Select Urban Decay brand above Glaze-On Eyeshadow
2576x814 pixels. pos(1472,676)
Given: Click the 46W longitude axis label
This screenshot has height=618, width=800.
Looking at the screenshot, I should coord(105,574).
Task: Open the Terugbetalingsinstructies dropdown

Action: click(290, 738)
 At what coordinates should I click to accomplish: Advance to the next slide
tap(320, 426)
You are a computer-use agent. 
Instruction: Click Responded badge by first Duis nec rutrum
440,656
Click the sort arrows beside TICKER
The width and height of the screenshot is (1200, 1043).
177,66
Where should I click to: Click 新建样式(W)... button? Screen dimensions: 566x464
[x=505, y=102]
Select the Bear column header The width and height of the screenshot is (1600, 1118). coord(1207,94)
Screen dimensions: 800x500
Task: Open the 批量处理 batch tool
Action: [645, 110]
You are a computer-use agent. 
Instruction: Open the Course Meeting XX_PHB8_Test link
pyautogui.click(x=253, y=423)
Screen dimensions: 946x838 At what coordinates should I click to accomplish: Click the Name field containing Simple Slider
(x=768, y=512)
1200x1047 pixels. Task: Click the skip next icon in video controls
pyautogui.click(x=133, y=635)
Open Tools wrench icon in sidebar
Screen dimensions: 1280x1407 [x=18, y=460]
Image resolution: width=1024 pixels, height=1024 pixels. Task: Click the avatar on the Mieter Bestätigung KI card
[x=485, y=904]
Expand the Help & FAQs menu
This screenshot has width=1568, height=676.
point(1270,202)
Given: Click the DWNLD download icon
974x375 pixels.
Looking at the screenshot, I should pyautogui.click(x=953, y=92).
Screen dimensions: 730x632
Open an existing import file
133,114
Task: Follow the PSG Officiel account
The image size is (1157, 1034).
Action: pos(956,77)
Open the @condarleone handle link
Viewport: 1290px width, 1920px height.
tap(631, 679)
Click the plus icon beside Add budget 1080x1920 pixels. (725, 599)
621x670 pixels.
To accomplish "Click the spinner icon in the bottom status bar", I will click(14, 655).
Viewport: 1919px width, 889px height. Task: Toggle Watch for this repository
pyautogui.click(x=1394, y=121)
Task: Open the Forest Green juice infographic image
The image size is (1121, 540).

════════════════════

## EXERCISE DESCRIPTION
Reproduce, word for word, all of the entries above.

## RESULT OF THE TASK
Select Urban Decay brand above Glaze-On Eyeshadow
2576x814 pixels. pos(1472,676)
Given: Click the 46W longitude axis label
This screenshot has height=618, width=800.
Looking at the screenshot, I should coord(105,574).
Task: Open the Terugbetalingsinstructies dropdown

Action: click(290, 738)
 At what coordinates should I click to accomplish: Advance to the next slide
tap(320, 426)
You are a computer-use agent. 
Instruction: Click Responded badge by first Duis nec rutrum
440,656
Click the sort arrows beside TICKER
The width and height of the screenshot is (1200, 1043).
177,66
Where should I click to: Click 新建样式(W)... button? Screen dimensions: 566x464
[x=505, y=102]
Select the Bear column header The width and height of the screenshot is (1600, 1118). coord(1207,94)
Screen dimensions: 800x500
Task: Open the 批量处理 batch tool
Action: [645, 110]
You are a computer-use agent. 
Instruction: Open the Course Meeting XX_PHB8_Test link
pyautogui.click(x=253, y=423)
Screen dimensions: 946x838 At what coordinates should I click to accomplish: Click the Name field containing Simple Slider
(x=768, y=512)
1200x1047 pixels. Task: Click the skip next icon in video controls
pyautogui.click(x=133, y=635)
Open Tools wrench icon in sidebar
Screen dimensions: 1280x1407 [x=18, y=460]
Image resolution: width=1024 pixels, height=1024 pixels. Task: Click the avatar on the Mieter Bestätigung KI card
[x=485, y=904]
Expand the Help & FAQs menu
This screenshot has width=1568, height=676.
point(1270,202)
Given: Click the DWNLD download icon
974x375 pixels.
Looking at the screenshot, I should pyautogui.click(x=953, y=92).
Screen dimensions: 730x632
Open an existing import file
133,114
Task: Follow the PSG Officiel account
The image size is (1157, 1034).
Action: pos(956,77)
Open the @condarleone handle link
Viewport: 1290px width, 1920px height.
tap(631, 679)
Click the plus icon beside Add budget 1080x1920 pixels. (725, 599)
621x670 pixels.
To accomplish "Click the spinner icon in the bottom status bar", I will click(14, 655).
Viewport: 1919px width, 889px height. Task: Toggle Watch for this repository
pyautogui.click(x=1394, y=121)
Task: Open the Forest Green juice infographic image
The image size is (1121, 540).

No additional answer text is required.